In uw essay Intieme vreemden schreef u: ‘Veertig jaar werken als psychotherapeut heeft mij geleerd dat echte verandering en echte keuzes bijna altijd gebeuren na een ­crisisperiode.’ Blikt u hoopvol vooruit naar 2023?

“Verandering veronderstelt crisis, maar ook bewustwording, want verandering volgt niet vanzelf. Denk aan de groeiende crisis in de gezondheidszorg die we dichtgooien met pillen, die zijn vooral effectief als kalmeermiddel voor de maatschappij.

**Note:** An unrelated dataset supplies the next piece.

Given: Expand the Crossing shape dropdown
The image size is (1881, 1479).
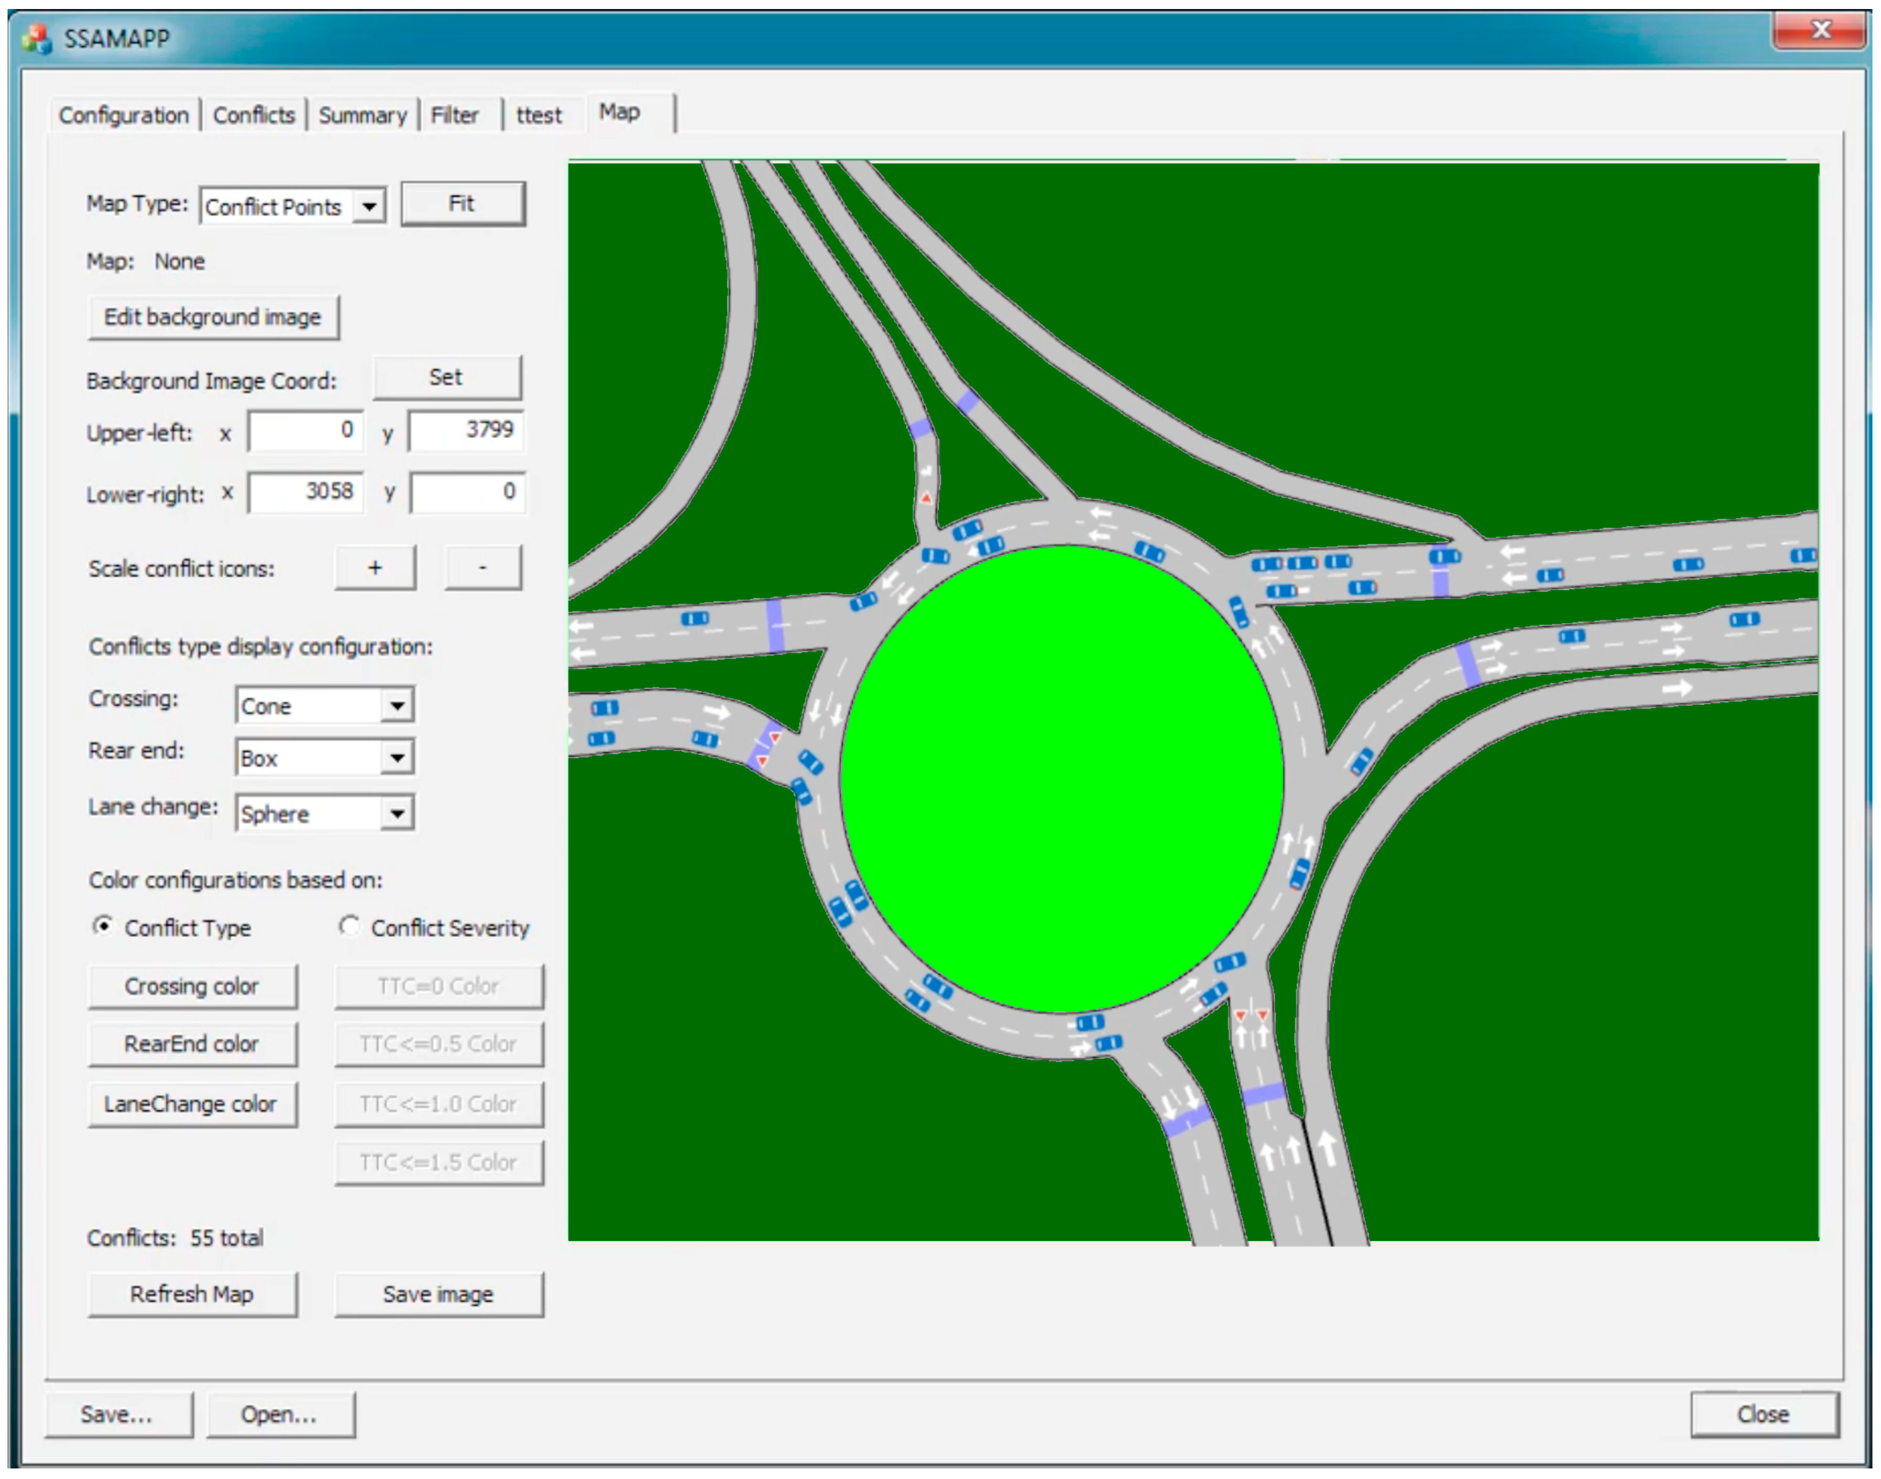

“Voor mij is de crisis ondubbelzinnig de klimaatverandering. En ja, ik ben hoopvol omdat ik zie dat de bewustwording toeneemt. Het probleem ligt op het beleidsniveau, wat dus wil zeggen op economisch niveau, maar ook daar beginnen we de eerste belangrijke veranderingen te zien. Maar het gaat bij lange na niet snel genoeg.

“Vroeger kwam een ander samenlevings­model er door opstanden of revoluties, nu zal het opgelegd worden door het klimaat.”